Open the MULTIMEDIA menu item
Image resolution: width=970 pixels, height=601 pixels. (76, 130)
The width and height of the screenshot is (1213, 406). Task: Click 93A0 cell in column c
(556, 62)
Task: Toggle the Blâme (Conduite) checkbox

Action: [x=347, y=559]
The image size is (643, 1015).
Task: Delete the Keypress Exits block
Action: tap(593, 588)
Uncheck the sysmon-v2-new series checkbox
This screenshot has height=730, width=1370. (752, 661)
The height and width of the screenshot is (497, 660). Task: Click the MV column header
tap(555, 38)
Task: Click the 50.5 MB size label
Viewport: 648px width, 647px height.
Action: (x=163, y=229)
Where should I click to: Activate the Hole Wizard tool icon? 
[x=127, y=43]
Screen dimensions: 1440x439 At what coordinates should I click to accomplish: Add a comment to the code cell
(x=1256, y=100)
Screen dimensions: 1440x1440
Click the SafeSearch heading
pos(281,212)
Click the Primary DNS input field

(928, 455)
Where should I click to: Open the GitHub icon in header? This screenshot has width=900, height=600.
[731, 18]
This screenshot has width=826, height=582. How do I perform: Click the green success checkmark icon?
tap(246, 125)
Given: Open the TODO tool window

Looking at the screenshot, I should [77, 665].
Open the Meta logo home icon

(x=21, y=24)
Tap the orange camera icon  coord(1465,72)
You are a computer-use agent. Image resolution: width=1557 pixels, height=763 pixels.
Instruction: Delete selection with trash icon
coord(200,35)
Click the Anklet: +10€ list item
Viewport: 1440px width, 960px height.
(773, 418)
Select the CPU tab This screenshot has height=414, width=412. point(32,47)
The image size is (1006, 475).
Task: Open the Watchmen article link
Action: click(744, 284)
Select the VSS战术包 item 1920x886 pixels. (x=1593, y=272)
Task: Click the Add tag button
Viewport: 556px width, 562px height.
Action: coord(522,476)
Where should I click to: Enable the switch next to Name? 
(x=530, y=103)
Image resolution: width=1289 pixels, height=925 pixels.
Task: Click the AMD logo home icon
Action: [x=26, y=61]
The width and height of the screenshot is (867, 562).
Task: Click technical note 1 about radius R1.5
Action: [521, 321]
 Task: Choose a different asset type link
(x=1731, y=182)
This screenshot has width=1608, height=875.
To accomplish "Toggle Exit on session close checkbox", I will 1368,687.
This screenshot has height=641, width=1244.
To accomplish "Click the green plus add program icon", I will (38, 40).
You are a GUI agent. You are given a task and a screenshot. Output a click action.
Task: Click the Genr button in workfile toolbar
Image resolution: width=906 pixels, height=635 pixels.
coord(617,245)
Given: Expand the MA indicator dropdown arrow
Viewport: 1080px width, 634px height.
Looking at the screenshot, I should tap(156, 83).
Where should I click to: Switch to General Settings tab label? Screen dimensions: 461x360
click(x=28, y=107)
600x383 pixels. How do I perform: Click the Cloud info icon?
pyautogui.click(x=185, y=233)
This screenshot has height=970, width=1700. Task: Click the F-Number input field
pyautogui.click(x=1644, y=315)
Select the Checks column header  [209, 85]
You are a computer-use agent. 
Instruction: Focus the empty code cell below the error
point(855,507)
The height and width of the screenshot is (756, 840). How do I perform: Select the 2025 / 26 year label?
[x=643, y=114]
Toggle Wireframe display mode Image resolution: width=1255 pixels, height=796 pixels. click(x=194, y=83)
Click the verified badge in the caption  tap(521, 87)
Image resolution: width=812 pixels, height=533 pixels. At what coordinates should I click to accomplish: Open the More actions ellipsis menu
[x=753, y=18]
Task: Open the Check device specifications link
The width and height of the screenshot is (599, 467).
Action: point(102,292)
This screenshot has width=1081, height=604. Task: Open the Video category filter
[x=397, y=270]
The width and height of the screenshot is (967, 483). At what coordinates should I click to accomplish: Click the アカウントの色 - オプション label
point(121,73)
────────────────────
Copy each line of the listing that includes "will".

**Expected output**
To accomplish "Toggle Exit on session close checkbox", I will 1368,687.
To accomplish "Click the green plus add program icon", I will (38, 40).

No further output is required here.